= DATA SUPPLIED =
* * *
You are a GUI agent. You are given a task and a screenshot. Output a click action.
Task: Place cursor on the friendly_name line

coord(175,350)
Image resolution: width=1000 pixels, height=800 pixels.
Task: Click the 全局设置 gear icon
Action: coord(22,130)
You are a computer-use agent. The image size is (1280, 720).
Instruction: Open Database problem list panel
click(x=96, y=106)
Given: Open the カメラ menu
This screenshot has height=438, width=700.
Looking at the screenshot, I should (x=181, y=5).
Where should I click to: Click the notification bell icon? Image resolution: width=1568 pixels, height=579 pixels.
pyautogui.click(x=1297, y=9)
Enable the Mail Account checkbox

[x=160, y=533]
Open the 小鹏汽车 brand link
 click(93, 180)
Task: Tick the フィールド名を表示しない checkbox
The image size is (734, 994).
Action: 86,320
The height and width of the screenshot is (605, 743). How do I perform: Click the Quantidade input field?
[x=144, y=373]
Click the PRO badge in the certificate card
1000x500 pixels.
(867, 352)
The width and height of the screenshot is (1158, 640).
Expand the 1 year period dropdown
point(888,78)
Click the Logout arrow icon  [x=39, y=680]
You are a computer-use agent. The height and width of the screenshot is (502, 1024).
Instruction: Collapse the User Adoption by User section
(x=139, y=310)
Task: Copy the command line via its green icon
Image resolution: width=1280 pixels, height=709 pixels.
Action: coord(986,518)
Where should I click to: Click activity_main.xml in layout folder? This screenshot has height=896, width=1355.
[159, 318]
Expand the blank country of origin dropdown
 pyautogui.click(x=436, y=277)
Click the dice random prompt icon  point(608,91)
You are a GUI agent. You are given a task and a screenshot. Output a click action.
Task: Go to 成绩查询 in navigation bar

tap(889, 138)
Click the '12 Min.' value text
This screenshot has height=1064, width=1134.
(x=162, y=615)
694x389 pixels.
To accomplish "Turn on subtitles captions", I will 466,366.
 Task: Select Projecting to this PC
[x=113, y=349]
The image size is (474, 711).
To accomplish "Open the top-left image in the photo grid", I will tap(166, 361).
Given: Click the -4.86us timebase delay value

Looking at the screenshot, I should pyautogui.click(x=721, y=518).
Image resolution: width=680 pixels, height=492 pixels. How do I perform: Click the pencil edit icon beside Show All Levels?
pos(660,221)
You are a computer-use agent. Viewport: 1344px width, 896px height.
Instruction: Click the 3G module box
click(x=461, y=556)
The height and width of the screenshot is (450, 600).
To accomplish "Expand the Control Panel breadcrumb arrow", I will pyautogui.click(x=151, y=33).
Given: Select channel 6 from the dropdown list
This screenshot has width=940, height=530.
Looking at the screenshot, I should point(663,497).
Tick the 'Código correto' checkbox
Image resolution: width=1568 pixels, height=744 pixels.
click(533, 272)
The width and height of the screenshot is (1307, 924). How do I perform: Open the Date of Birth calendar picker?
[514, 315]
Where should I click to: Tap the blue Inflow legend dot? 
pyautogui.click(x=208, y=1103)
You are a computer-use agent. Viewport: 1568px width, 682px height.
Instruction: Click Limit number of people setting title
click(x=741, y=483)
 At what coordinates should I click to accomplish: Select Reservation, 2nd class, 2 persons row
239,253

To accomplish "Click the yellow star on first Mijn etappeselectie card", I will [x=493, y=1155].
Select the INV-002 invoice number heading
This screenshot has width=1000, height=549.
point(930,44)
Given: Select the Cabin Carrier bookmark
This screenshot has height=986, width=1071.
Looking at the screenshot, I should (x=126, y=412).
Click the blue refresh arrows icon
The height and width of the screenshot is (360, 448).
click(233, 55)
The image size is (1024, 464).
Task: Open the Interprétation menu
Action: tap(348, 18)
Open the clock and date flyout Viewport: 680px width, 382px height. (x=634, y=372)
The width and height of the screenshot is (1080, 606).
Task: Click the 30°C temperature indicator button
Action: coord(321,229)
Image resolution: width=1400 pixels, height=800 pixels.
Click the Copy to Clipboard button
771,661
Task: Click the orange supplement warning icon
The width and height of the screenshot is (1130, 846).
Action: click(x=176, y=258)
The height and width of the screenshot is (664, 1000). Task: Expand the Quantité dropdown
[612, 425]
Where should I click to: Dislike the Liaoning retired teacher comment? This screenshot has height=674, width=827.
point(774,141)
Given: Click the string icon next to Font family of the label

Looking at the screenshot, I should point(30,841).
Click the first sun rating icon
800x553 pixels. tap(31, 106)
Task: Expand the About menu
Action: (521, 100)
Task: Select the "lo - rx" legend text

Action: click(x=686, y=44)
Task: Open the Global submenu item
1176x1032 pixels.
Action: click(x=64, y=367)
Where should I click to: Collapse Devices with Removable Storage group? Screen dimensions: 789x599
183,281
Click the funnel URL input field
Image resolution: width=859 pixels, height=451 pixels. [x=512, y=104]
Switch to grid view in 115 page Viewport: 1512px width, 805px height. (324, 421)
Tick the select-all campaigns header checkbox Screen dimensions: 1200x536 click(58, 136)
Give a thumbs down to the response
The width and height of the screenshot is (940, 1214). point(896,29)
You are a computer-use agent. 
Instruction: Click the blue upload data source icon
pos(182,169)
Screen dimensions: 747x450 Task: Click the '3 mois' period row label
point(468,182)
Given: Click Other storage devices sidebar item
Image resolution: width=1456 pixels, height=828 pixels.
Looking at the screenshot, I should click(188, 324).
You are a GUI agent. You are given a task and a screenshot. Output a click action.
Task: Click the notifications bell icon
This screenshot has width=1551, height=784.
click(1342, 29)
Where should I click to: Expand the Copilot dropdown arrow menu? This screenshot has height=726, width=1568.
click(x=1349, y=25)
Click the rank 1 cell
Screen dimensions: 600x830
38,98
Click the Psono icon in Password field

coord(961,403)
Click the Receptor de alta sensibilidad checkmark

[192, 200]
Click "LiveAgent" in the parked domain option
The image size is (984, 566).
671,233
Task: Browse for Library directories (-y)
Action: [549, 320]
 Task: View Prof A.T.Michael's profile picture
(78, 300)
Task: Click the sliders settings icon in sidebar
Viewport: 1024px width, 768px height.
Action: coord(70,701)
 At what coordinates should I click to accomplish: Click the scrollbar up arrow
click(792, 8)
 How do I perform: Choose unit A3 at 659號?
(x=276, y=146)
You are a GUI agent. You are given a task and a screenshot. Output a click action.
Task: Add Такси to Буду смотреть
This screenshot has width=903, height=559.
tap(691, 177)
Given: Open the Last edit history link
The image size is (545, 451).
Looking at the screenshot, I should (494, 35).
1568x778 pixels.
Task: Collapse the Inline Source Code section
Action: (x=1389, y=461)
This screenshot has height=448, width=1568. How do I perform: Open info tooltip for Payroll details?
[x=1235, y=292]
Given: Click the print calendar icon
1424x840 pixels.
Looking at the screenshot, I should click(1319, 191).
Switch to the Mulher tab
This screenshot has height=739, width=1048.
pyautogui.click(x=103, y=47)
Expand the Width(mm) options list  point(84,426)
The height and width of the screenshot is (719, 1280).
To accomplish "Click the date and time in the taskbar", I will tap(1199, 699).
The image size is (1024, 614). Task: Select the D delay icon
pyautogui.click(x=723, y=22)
* * *
= GOAL OF THE EXERCISE =
Each line of the data must be copied exactly as it appears.

= WRITTEN RESPONSE =
You are a GUI agent. You are given a task and a screenshot. Output a click action.
Task: Place cursor on the friendly_name line

coord(175,350)
Image resolution: width=1000 pixels, height=800 pixels.
Task: Click the 全局设置 gear icon
Action: coord(22,130)
You are a computer-use agent. The image size is (1280, 720).
Instruction: Open Database problem list panel
click(x=96, y=106)
Given: Open the カメラ menu
This screenshot has height=438, width=700.
Looking at the screenshot, I should (x=181, y=5).
Where should I click to: Click the notification bell icon? Image resolution: width=1568 pixels, height=579 pixels.
pyautogui.click(x=1297, y=9)
Enable the Mail Account checkbox

[x=160, y=533]
Open the 小鹏汽车 brand link
 click(93, 180)
Task: Tick the フィールド名を表示しない checkbox
The image size is (734, 994).
Action: 86,320
The height and width of the screenshot is (605, 743). How do I perform: Click the Quantidade input field?
[x=144, y=373]
Click the PRO badge in the certificate card
1000x500 pixels.
(867, 352)
The width and height of the screenshot is (1158, 640).
Expand the 1 year period dropdown
point(888,78)
Click the Logout arrow icon  [x=39, y=680]
You are a computer-use agent. The height and width of the screenshot is (502, 1024).
Instruction: Collapse the User Adoption by User section
(x=139, y=310)
Task: Copy the command line via its green icon
Image resolution: width=1280 pixels, height=709 pixels.
Action: coord(986,518)
Where should I click to: Click activity_main.xml in layout folder? This screenshot has height=896, width=1355.
[159, 318]
Expand the blank country of origin dropdown
 pyautogui.click(x=436, y=277)
Click the dice random prompt icon  point(608,91)
You are a GUI agent. You are given a task and a screenshot. Output a click action.
Task: Go to 成绩查询 in navigation bar

tap(889, 138)
Click the '12 Min.' value text
This screenshot has height=1064, width=1134.
(x=162, y=615)
694x389 pixels.
To accomplish "Turn on subtitles captions", I will 466,366.
 Task: Select Projecting to this PC
[x=113, y=349]
The image size is (474, 711).
To accomplish "Open the top-left image in the photo grid", I will tap(166, 361).
Given: Click the -4.86us timebase delay value

Looking at the screenshot, I should pyautogui.click(x=721, y=518).
Image resolution: width=680 pixels, height=492 pixels. How do I perform: Click the pencil edit icon beside Show All Levels?
pos(660,221)
You are a computer-use agent. Viewport: 1344px width, 896px height.
Instruction: Click the 3G module box
click(x=461, y=556)
The height and width of the screenshot is (450, 600).
To accomplish "Expand the Control Panel breadcrumb arrow", I will pyautogui.click(x=151, y=33).
Given: Select channel 6 from the dropdown list
This screenshot has width=940, height=530.
Looking at the screenshot, I should point(663,497).
Tick the 'Código correto' checkbox
Image resolution: width=1568 pixels, height=744 pixels.
click(533, 272)
The width and height of the screenshot is (1307, 924). How do I perform: Open the Date of Birth calendar picker?
[514, 315]
Where should I click to: Tap the blue Inflow legend dot? 
pyautogui.click(x=208, y=1103)
You are a computer-use agent. Viewport: 1568px width, 682px height.
Instruction: Click Limit number of people setting title
click(x=741, y=483)
 At what coordinates should I click to accomplish: Select Reservation, 2nd class, 2 persons row
239,253

To accomplish "Click the yellow star on first Mijn etappeselectie card", I will [x=493, y=1155].
Select the INV-002 invoice number heading
This screenshot has width=1000, height=549.
point(930,44)
Given: Select the Cabin Carrier bookmark
This screenshot has height=986, width=1071.
Looking at the screenshot, I should (x=126, y=412).
Click the blue refresh arrows icon
The height and width of the screenshot is (360, 448).
click(233, 55)
The image size is (1024, 464).
Task: Open the Interprétation menu
Action: tap(348, 18)
Open the clock and date flyout Viewport: 680px width, 382px height. (x=634, y=372)
The width and height of the screenshot is (1080, 606).
Task: Click the 30°C temperature indicator button
Action: coord(321,229)
Image resolution: width=1400 pixels, height=800 pixels.
Click the Copy to Clipboard button
771,661
Task: Click the orange supplement warning icon
The width and height of the screenshot is (1130, 846).
Action: click(x=176, y=258)
The height and width of the screenshot is (664, 1000). Task: Expand the Quantité dropdown
[612, 425]
Where should I click to: Dislike the Liaoning retired teacher comment? This screenshot has height=674, width=827.
point(774,141)
Given: Click the string icon next to Font family of the label

Looking at the screenshot, I should point(30,841).
Click the first sun rating icon
800x553 pixels. tap(31, 106)
Task: Expand the About menu
Action: (521, 100)
Task: Select the "lo - rx" legend text

Action: click(x=686, y=44)
Task: Open the Global submenu item
1176x1032 pixels.
Action: click(x=64, y=367)
Where should I click to: Collapse Devices with Removable Storage group? Screen dimensions: 789x599
183,281
Click the funnel URL input field
Image resolution: width=859 pixels, height=451 pixels. [x=512, y=104]
Switch to grid view in 115 page Viewport: 1512px width, 805px height. (324, 421)
Tick the select-all campaigns header checkbox Screen dimensions: 1200x536 click(58, 136)
Give a thumbs down to the response
The width and height of the screenshot is (940, 1214). point(896,29)
You are a computer-use agent. 
Instruction: Click the blue upload data source icon
pos(182,169)
Screen dimensions: 747x450 Task: Click the '3 mois' period row label
point(468,182)
Given: Click Other storage devices sidebar item
Image resolution: width=1456 pixels, height=828 pixels.
Looking at the screenshot, I should click(188, 324).
You are a GUI agent. You are given a task and a screenshot. Output a click action.
Task: Click the notifications bell icon
This screenshot has width=1551, height=784.
click(1342, 29)
Where should I click to: Expand the Copilot dropdown arrow menu? This screenshot has height=726, width=1568.
click(x=1349, y=25)
Click the rank 1 cell
Screen dimensions: 600x830
38,98
Click the Psono icon in Password field

coord(961,403)
Click the Receptor de alta sensibilidad checkmark

[192, 200]
Click "LiveAgent" in the parked domain option
The image size is (984, 566).
671,233
Task: Browse for Library directories (-y)
Action: [549, 320]
 Task: View Prof A.T.Michael's profile picture
(78, 300)
Task: Click the sliders settings icon in sidebar
Viewport: 1024px width, 768px height.
Action: coord(70,701)
 At what coordinates should I click to accomplish: Click the scrollbar up arrow
click(792, 8)
 How do I perform: Choose unit A3 at 659號?
(x=276, y=146)
You are a GUI agent. You are given a task and a screenshot. Output a click action.
Task: Add Такси to Буду смотреть
This screenshot has width=903, height=559.
tap(691, 177)
Given: Open the Last edit history link
The image size is (545, 451).
Looking at the screenshot, I should (494, 35).
1568x778 pixels.
Task: Collapse the Inline Source Code section
Action: (x=1389, y=461)
This screenshot has height=448, width=1568. How do I perform: Open info tooltip for Payroll details?
[x=1235, y=292]
Given: Click the print calendar icon
1424x840 pixels.
Looking at the screenshot, I should click(1319, 191).
Switch to the Mulher tab
This screenshot has height=739, width=1048.
pyautogui.click(x=103, y=47)
Expand the Width(mm) options list  point(84,426)
The height and width of the screenshot is (719, 1280).
To accomplish "Click the date and time in the taskbar", I will tap(1199, 699).
The image size is (1024, 614). Task: Select the D delay icon
pyautogui.click(x=723, y=22)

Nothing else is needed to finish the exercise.